As a seasoned senior with less than two years of experience of in-person school, I’m obviously the most qualified person to give you advice to survive high school.
If you don’t know me, here’s a little background: My name is Harshini. I’m a senior, and if you have one conversation with me, you’ll quickly learn that I’m very sarcastic.
This brings me to my first piece of advice for underclassmen: Don’t be sarcastic.
Trust me. It’ll get you nowhere. Your friends will hate you. Your teachers will hate you. You will hate yourself. That’s a guarantee.
I’m only partially joking. The secret to coasting through high school is remembering that the majority of your classmates are barely functioning on three hours of sleep. You should always assume that no one will have the brainpower to comprehend your sarcasm.

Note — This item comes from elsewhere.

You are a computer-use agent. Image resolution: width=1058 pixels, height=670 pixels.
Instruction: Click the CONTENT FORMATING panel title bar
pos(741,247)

On that note, here’s my second piece of advice: Learn to take naps.
If you take an academically intense path, I guarantee you’ll be up past midnight every night studying for some test or writing some newspaper story that you said you would get in the week before (exhibit A: this one). Naps are a sure way to make sure you get the Harshini-recommended daily minimum of three to four hours of sleep daily.
But a word of caution: This approach could either make or break your high school career. I cannot count the number of times that I’ve slept through a sports practice or a work shift or a speech and debate meeting (I showed up 30 minutes late to practice today).
Naps are like a drug: Once you take a hit, you won’t be able to quit. So this advice is really only helpful if you can consistently wake up to alarm clocks.
Tip #3: Buy an alarm clock or set alarms on your phone.
Another fun fact about me: I’m always late. Getting tardies has become an 8:30 a.m. ritual; every single morning, I walk into class and hand my teacher a pink slip. At this point, my first and second period teachers have come to expect no less from me.
But the thing about being late is if you do it enough times, you’re going to get detention. And I will say, detention is not fun. Fortunately, I didn’t have to deal with detention during online school, but I still have nightmares about the seemingly endless hours spent in Mr. Dwyer’s detention room from my underclass days.
I hate sitting still and doing nothing. It stresses me out. I need to constantly be writing or working or studying; detention was my personal hell.
Imagine three hours of doing nothing in tense silence, all alone with your own thoughts and Mr. Dwyer looking at you like a Marine drill sergeant.
Long story short: If you’re going to be late, make sure you limit it to five tardies to avoid getting detention on your sixth.
I have a lot more advice that quite frankly you also shouldn’t be listening to, but here’s the bottom line: I’ve screwed up a lot in high school. I’ve learned my lessons. I’ve grown. Everyone does. Just remember to be kind to yourself because if I’ve survived, you will too.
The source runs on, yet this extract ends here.